> _Task brief_: Only lines with the string "formatting" should be returned from the data below.

+++ Extracted information

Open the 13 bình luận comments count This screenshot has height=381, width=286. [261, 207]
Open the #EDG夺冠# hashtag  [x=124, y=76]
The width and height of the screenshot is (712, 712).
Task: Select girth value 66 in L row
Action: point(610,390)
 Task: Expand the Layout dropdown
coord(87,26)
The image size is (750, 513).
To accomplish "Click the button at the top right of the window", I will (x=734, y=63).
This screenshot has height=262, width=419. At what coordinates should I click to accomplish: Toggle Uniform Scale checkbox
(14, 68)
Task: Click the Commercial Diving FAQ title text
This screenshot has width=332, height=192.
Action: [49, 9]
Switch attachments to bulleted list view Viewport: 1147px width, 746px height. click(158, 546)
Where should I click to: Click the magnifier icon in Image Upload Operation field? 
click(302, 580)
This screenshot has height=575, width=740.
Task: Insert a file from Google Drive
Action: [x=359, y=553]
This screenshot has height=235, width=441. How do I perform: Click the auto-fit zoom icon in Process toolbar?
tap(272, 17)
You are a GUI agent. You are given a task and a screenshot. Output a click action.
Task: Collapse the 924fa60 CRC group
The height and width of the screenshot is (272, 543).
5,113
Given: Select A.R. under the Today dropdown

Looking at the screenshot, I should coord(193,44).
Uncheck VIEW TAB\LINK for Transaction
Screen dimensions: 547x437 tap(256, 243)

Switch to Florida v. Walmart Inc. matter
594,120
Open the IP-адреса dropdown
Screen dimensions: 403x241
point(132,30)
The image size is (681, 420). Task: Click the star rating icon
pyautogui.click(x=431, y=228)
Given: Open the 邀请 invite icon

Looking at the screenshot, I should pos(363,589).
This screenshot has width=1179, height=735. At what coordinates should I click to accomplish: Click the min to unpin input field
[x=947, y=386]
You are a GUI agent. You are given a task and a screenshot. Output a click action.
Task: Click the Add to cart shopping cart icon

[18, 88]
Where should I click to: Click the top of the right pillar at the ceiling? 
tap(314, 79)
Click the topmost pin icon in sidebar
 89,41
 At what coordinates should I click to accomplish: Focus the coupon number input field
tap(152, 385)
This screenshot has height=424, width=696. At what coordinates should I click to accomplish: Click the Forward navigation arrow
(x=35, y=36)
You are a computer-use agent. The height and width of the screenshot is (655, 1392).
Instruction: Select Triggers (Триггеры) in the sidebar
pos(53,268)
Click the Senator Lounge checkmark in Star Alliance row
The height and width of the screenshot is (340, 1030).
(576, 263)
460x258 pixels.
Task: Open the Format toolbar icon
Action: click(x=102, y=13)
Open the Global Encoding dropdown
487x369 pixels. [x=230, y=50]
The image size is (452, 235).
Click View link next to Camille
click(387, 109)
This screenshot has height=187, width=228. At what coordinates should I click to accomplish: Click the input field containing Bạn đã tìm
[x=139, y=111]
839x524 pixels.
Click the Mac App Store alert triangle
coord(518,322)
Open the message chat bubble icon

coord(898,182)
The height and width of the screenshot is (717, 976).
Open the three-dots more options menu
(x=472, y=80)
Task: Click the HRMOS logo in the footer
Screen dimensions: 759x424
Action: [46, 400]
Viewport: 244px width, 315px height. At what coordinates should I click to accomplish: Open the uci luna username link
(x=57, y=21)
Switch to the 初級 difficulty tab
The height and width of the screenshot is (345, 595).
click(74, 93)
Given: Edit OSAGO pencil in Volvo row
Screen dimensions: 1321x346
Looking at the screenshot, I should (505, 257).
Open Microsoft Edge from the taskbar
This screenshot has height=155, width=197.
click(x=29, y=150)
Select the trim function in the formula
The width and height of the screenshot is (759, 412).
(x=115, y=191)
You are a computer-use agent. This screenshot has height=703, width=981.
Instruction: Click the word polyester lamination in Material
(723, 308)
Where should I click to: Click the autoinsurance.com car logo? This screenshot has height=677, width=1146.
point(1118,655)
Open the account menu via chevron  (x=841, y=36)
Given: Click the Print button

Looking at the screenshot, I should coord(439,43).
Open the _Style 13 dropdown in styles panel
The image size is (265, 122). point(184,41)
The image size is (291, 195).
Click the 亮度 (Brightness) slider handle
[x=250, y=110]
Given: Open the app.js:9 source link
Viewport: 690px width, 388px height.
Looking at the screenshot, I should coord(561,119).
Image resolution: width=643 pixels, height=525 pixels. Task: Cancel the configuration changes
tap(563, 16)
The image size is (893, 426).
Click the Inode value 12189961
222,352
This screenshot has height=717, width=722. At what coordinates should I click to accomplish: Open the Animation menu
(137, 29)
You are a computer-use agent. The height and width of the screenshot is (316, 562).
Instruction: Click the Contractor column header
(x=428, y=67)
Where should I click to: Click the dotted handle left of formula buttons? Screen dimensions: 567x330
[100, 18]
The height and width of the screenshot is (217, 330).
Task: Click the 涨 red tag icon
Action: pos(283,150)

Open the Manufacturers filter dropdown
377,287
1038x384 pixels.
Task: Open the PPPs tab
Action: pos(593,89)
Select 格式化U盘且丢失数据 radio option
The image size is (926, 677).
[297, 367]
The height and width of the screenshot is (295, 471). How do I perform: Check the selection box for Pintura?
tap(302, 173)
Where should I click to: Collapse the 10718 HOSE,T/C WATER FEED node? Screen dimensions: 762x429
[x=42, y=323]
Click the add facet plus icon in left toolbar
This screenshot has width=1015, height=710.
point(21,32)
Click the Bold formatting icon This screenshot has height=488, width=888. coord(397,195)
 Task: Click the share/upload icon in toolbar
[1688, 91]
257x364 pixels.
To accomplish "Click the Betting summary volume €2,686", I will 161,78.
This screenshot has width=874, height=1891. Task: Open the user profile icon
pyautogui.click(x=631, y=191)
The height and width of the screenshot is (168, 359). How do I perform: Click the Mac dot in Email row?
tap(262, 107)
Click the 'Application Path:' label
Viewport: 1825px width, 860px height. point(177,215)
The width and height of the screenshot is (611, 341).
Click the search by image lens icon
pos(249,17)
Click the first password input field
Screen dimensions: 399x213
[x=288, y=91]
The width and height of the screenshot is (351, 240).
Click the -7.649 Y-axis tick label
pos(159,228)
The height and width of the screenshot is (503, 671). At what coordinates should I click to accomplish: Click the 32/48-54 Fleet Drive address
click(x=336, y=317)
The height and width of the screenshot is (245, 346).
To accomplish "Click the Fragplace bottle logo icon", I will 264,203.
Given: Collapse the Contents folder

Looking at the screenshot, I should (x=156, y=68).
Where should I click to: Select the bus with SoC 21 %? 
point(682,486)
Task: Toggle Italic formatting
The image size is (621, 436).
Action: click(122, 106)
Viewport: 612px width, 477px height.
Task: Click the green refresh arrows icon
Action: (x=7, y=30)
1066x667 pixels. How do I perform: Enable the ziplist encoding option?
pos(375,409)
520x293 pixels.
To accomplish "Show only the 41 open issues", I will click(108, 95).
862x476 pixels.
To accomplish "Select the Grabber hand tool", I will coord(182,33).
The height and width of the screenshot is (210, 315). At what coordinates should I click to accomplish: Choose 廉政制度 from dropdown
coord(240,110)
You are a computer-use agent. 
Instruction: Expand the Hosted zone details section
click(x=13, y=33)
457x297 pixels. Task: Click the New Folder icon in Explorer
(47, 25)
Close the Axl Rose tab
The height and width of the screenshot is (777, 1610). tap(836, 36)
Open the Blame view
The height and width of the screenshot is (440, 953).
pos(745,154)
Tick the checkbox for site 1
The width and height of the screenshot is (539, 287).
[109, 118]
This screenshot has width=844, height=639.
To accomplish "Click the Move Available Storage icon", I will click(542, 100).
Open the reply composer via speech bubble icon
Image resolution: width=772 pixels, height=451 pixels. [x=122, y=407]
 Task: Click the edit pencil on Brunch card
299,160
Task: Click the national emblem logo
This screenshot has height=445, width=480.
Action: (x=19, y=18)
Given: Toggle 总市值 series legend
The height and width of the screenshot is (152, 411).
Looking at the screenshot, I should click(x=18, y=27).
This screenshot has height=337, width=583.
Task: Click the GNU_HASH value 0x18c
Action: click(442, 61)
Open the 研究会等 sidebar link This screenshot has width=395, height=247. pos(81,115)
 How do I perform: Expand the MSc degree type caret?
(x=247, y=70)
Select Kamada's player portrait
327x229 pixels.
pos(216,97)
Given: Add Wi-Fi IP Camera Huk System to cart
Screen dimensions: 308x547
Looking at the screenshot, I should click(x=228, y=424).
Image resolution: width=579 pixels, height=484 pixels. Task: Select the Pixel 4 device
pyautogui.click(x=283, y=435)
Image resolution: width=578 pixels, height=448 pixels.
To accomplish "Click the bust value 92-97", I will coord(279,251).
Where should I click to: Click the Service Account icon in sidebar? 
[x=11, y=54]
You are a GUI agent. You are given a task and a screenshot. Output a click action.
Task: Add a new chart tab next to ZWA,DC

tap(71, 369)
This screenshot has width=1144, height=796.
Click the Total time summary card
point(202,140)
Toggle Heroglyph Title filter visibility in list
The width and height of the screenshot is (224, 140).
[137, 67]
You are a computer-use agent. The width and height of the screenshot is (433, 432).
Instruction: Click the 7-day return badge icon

++++++

> _Written answer_:
Click the Bold formatting icon This screenshot has height=488, width=888. coord(397,195)
Task: Toggle Italic formatting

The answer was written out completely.